> **TASK GOAL**: Pick out and copy every line in the records below that contains the string "Image". Treat uppercase and lowercase letters as different.

□ □ □ □ □

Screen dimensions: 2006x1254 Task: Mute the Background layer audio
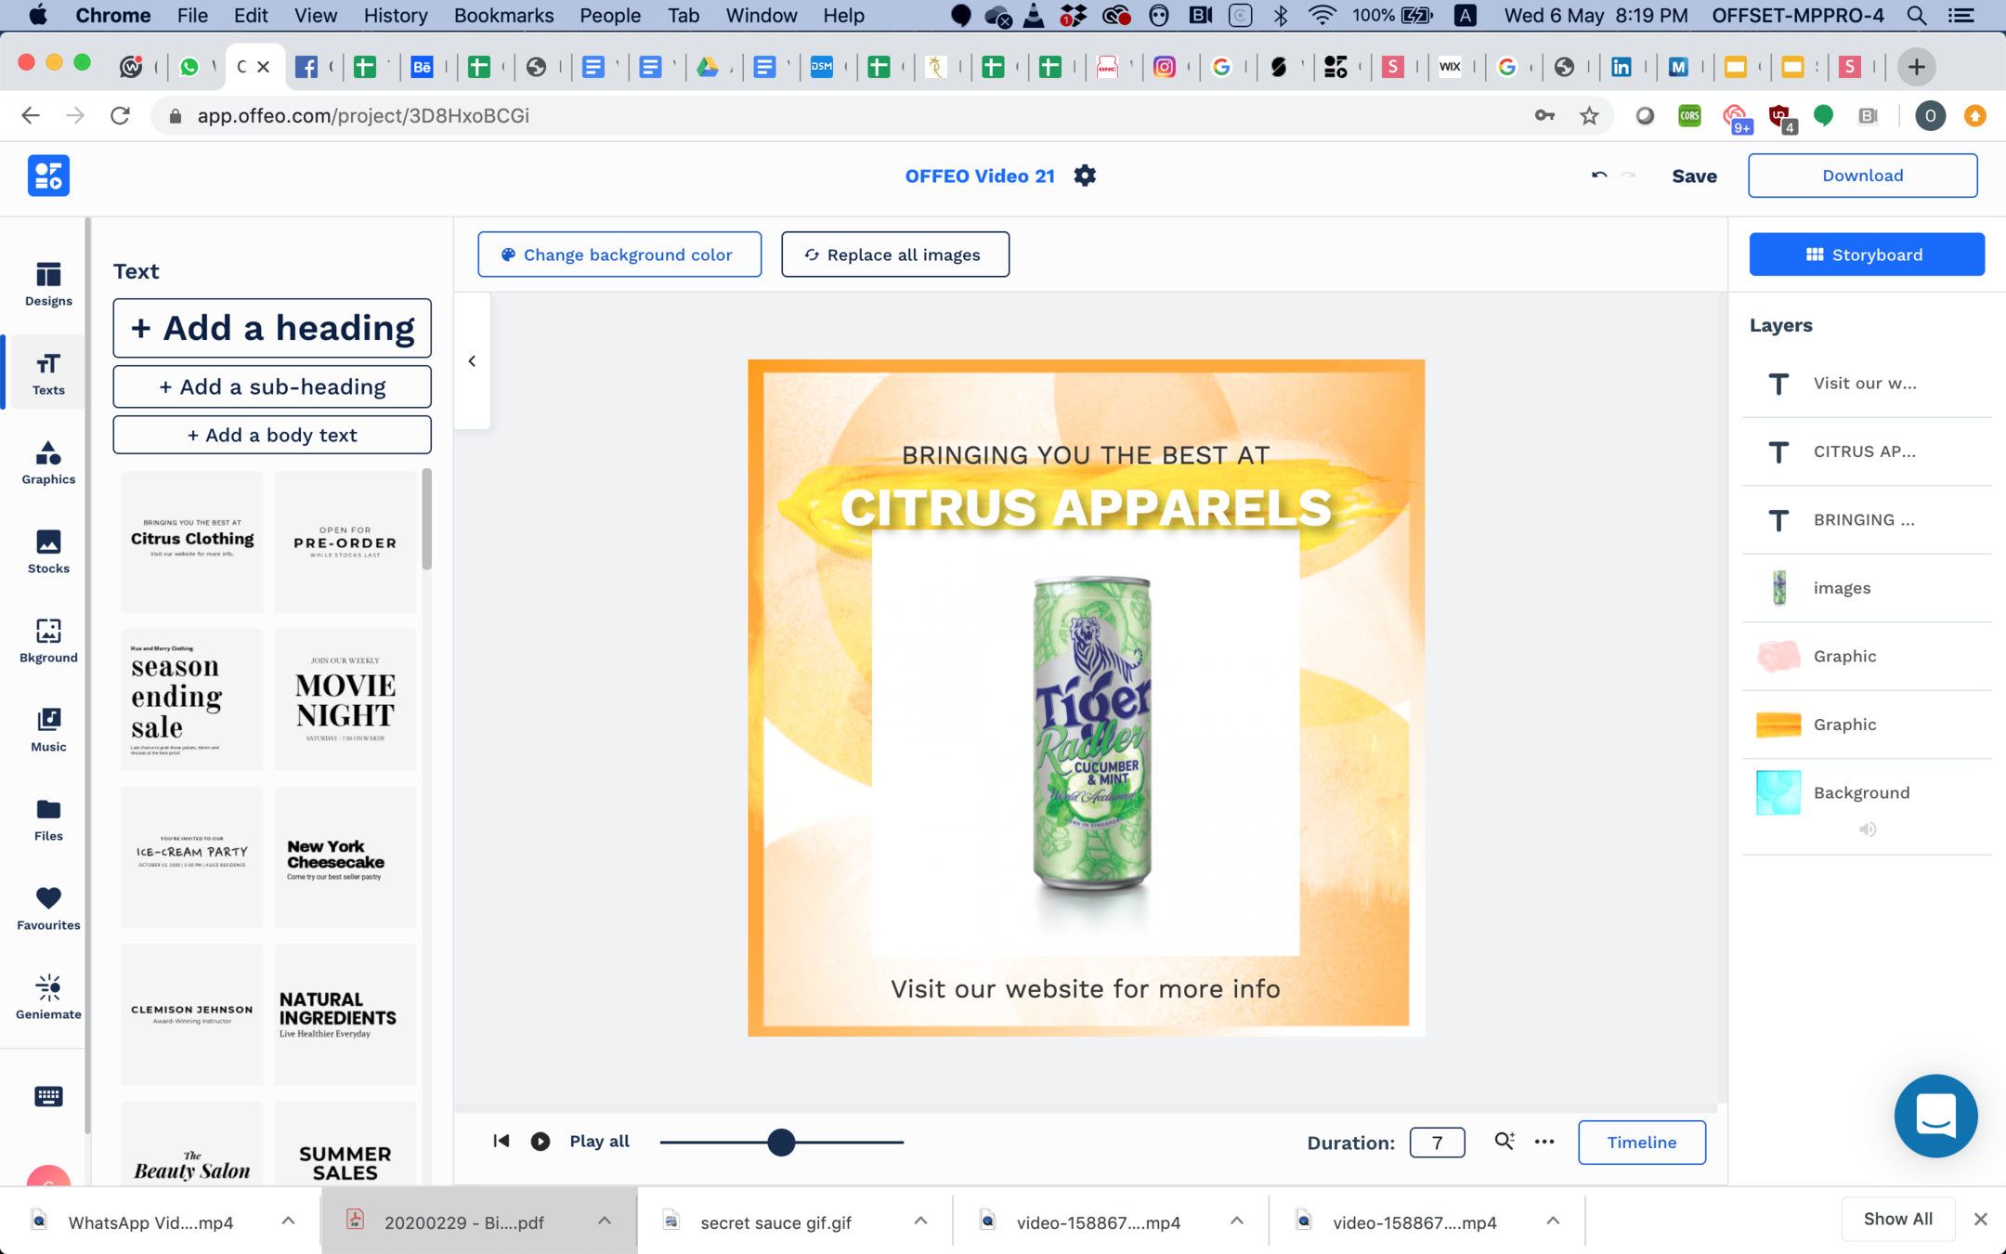pos(1867,829)
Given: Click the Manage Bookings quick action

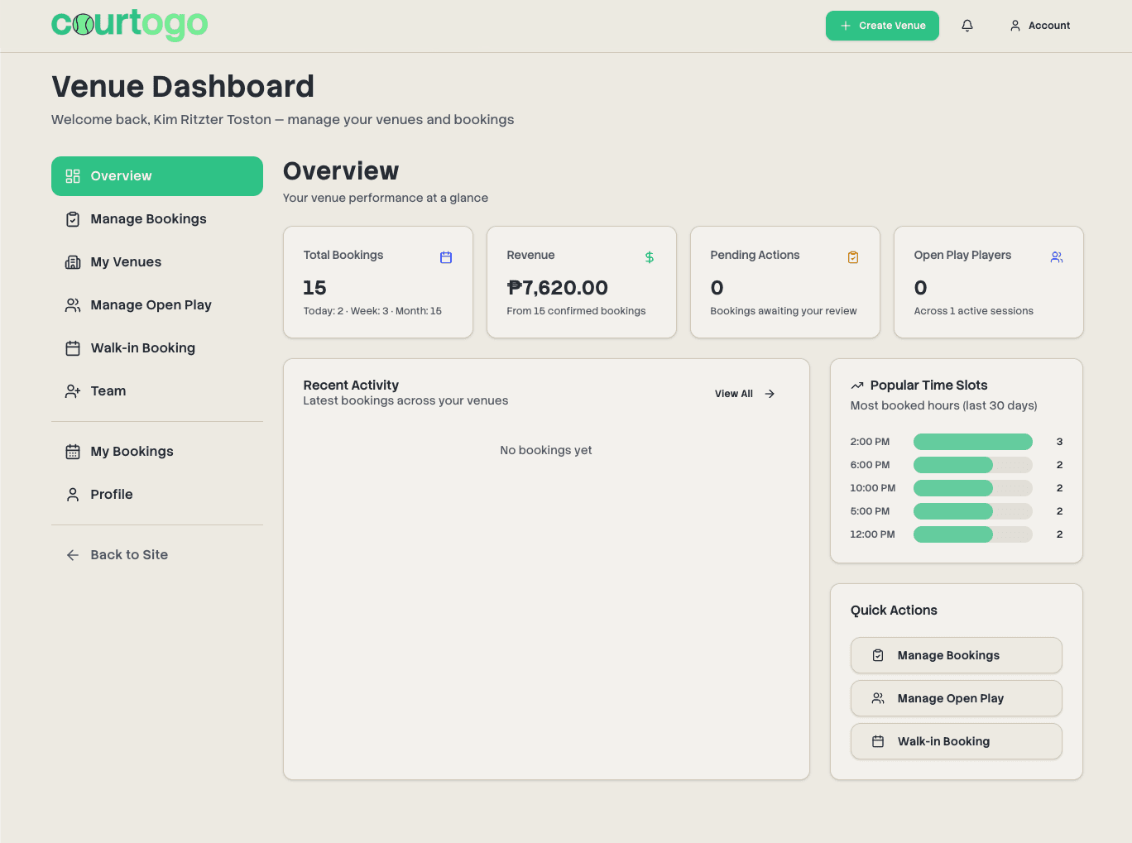Looking at the screenshot, I should click(956, 655).
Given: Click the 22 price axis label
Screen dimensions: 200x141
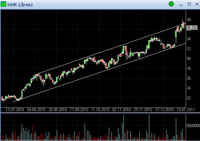Looking at the screenshot, I should point(189,98).
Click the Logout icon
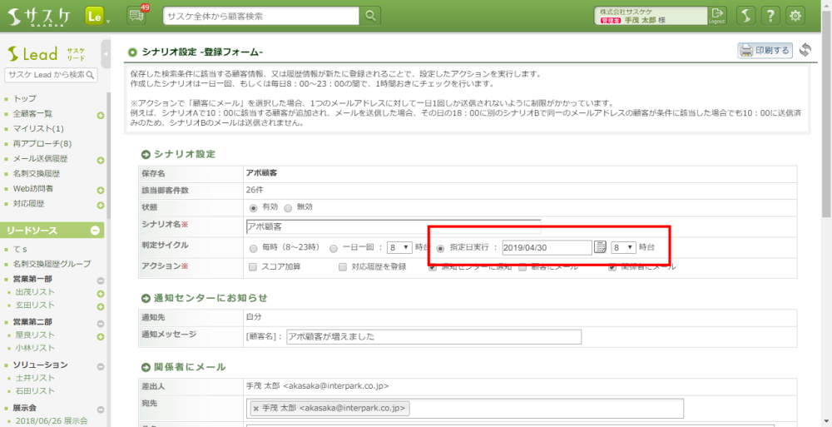832x427 pixels. 717,15
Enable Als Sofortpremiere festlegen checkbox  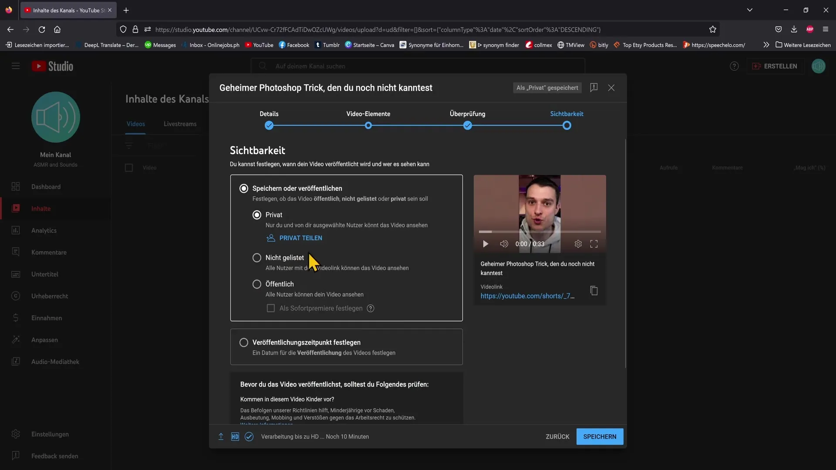[x=272, y=309]
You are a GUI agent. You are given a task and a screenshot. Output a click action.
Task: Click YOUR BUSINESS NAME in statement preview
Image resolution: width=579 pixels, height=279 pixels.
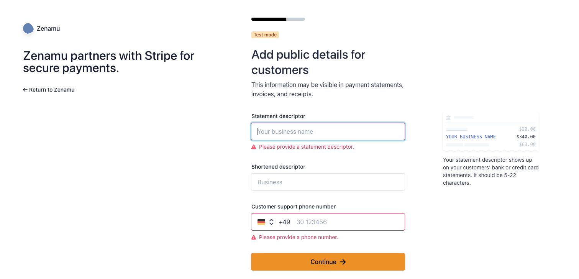tap(471, 137)
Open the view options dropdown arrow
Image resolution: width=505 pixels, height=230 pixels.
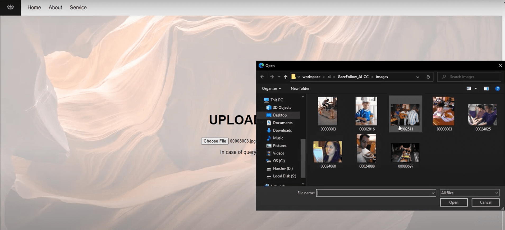[x=476, y=89]
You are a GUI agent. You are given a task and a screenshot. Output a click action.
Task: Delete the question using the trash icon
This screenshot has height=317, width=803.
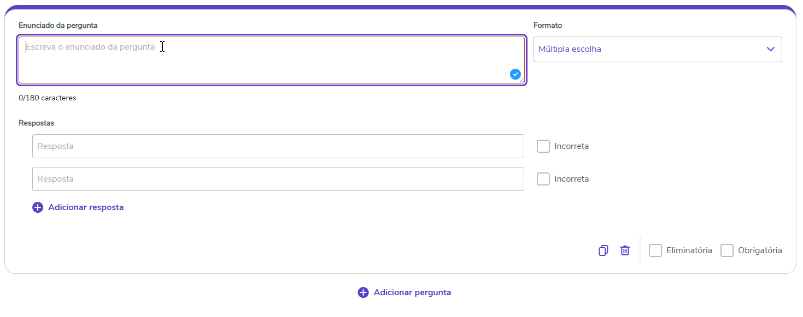625,250
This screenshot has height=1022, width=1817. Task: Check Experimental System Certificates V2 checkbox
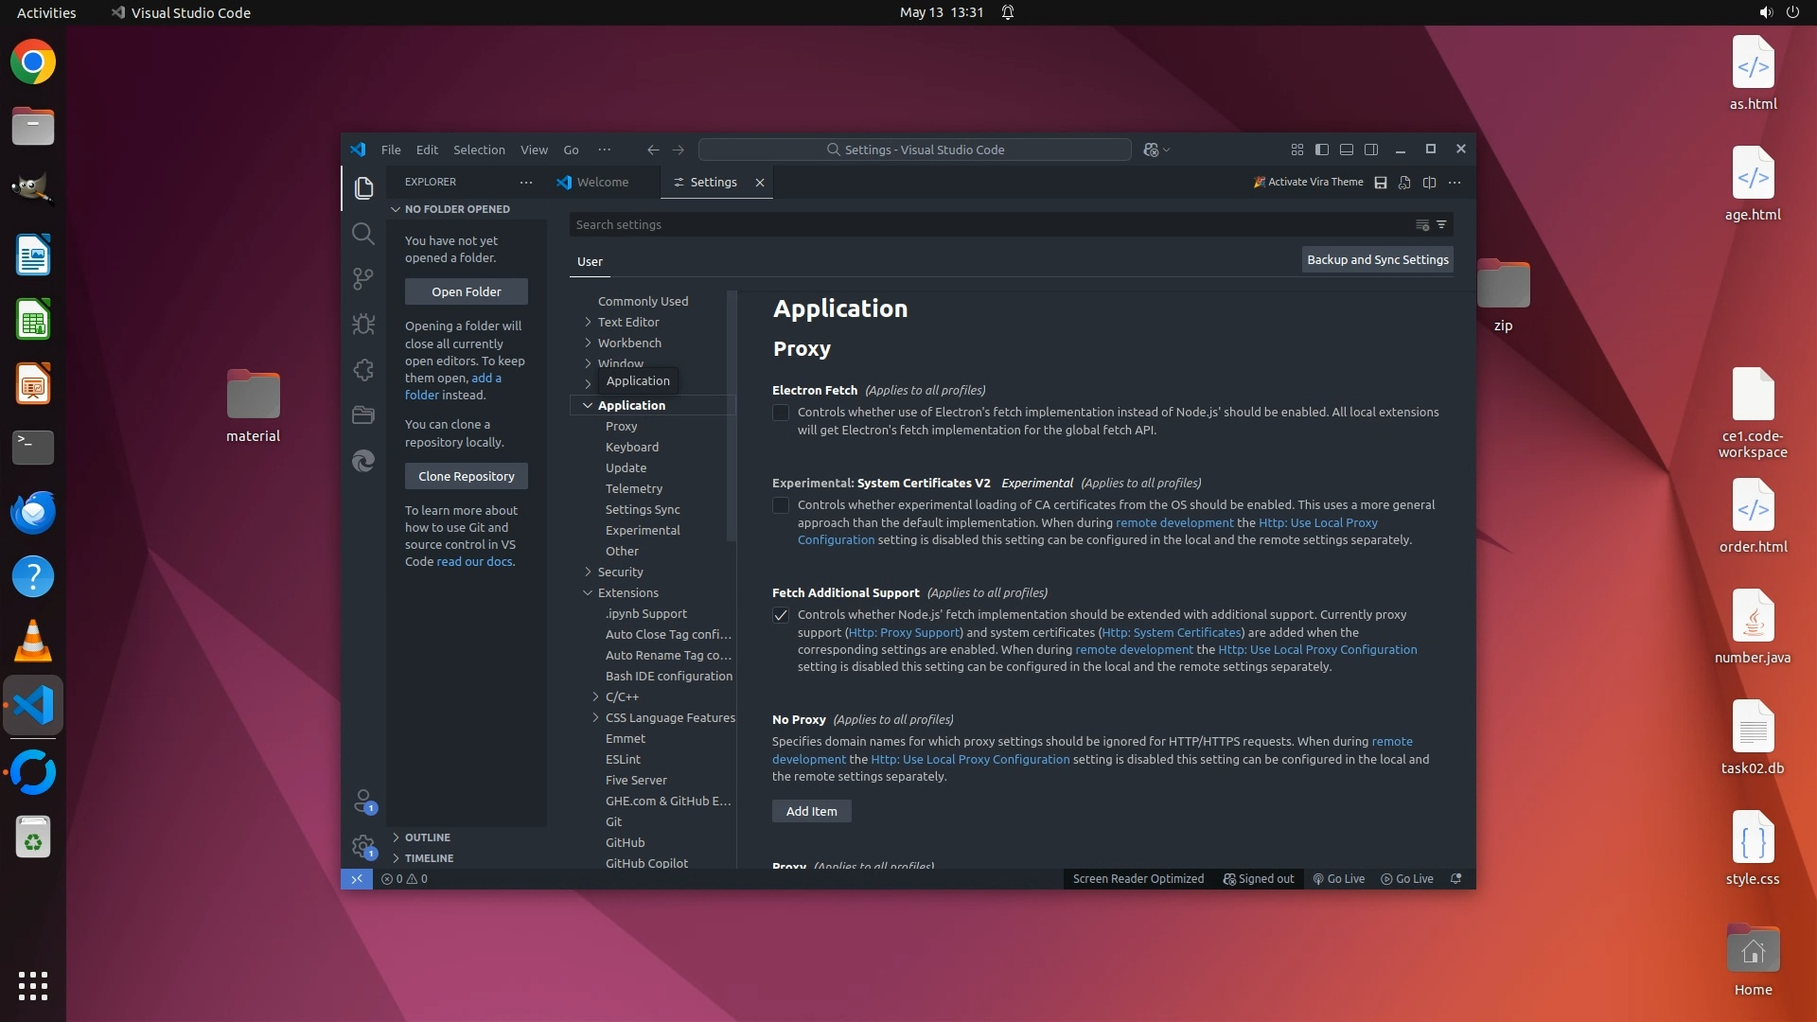click(781, 505)
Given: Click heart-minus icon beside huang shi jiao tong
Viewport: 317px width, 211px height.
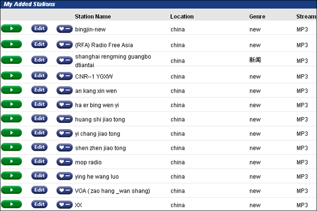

□ □ □ □ □

> **EXPECTED OUTPUT**:
Image resolution: width=579 pixels, height=279 pixels.
Image resolution: width=505 pixels, height=230 pixels.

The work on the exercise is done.